JagoSatu.com - Kemunculan jerawat kerap dianggap sebagai masalah kulit yang hanya dialami oleh remaja saat masa pubertas. Namun, tidak sedikit individu yang telah memasuki usia 40 tahun justru mengalami jerawat yang muncul secara tiba-tiba, terutama di area leher. Kondisi ini sering menimbulkan kebingungan bagi mereka yang tidak pernah mengalami masalah serupa sebelumnya.
Menurut penjelasan para dokter spesialis kulit, jerawat pada usia dewasa memiliki penyebab yang berbeda dibandingkan pada remaja. Salah satu faktor utama adalah perubahan hormon dalam tubuh. Memasuki dekade keempat kehidupan, pria maupun wanita dapat mengalami fluktuasi hormon yang cukup signifikan. Ketidakseimbangan ini memicu kelenjar minyak untuk memproduksi sebum secara berlebihan, yang kemudian berpotensi menyumbat pori-pori.

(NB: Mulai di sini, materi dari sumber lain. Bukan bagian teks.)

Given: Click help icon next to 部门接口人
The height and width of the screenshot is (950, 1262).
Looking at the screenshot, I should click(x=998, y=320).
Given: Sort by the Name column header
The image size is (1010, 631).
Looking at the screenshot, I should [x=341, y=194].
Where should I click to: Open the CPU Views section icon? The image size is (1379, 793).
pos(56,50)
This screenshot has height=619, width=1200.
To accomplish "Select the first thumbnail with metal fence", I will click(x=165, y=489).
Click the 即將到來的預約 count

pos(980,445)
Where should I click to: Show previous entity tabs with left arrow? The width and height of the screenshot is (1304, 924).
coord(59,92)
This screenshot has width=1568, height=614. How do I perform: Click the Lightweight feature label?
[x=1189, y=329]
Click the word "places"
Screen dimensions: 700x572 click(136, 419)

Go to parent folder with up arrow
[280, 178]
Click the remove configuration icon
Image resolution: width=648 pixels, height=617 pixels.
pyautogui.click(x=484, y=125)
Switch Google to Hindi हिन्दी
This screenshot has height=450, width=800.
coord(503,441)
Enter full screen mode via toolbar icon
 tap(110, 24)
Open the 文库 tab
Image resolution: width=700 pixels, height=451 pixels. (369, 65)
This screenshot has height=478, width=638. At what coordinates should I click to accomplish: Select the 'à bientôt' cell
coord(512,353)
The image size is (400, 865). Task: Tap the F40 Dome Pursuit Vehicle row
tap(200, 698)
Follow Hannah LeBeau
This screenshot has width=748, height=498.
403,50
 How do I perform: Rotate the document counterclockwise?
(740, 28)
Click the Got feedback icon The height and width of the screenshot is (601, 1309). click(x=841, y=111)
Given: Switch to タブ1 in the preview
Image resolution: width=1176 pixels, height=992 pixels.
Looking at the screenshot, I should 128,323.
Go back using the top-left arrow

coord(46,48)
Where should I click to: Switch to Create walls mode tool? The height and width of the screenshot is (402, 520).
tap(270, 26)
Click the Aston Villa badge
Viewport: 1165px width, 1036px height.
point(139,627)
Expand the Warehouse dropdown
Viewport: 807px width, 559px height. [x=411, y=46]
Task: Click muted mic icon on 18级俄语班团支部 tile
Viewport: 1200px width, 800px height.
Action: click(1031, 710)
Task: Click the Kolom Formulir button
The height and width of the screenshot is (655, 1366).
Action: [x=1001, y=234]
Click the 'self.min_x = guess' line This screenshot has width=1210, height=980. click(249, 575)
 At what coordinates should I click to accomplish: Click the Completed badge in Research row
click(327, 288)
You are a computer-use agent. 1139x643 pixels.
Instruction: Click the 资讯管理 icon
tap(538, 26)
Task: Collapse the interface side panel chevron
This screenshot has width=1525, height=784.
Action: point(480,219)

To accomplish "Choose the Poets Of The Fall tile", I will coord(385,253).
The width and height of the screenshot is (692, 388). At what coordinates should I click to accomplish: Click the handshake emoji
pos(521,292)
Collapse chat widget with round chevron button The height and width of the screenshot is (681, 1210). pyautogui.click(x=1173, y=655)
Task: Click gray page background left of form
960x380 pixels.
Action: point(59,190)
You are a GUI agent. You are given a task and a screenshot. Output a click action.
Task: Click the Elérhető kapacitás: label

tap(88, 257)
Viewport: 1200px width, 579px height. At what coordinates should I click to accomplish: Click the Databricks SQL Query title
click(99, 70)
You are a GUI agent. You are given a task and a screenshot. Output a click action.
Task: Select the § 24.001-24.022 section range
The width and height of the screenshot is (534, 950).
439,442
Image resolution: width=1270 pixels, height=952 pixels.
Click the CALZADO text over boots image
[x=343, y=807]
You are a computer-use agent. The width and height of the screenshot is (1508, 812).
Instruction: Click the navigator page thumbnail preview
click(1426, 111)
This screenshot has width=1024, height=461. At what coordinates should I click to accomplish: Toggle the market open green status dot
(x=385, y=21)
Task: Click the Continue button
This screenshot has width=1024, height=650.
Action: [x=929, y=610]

Penumpukan minyak tersebut sering kali bercampur dengan sel kulit mati dan kotoran, sehingga memicu peradangan pada kulit, khususnya di area leher. Bagian ini cenderung kurang mendapat perhatian dalam rutinitas perawatan harian dibandingkan wajah. Akibatnya, kotoran, keringat, serta sisa produk perawatan rambut atau tubuh lebih mudah menumpuk dan memperparah kondisi kulit.
Selain faktor hormonal, gaya hidup dan tingkat stres juga berperan penting. Stres berkepanjangan dapat meningkatkan produksi hormon kortisol, yang berdampak pada meningkatnya produksi minyak di kulit. Di sisi lain, penggunaan produk perawatan yang tidak sesuai dengan jenis kulit juga dapat memicu iritasi hingga menyebabkan jerawat.
Oleh karena itu, para ahli menyarankan pentingnya menjaga kebersihan area leher secara menyeluruh. Konsultasi dengan dokter spesialis kulit sangat dianjurkan untuk mendapatkan diagnosis dan penanganan yang tepat. Dalam beberapa kasus, penggunaan bahan aktif seperti retinoid atau asam salisilat dapat direkomendasikan, tentunya dengan pengawasan medis.
Dengan memahami penyebab yang mendasarinya, jerawat yang muncul di usia 40 tahun dapat ditangani secara lebih efektif, aman, dan berkelanjutan.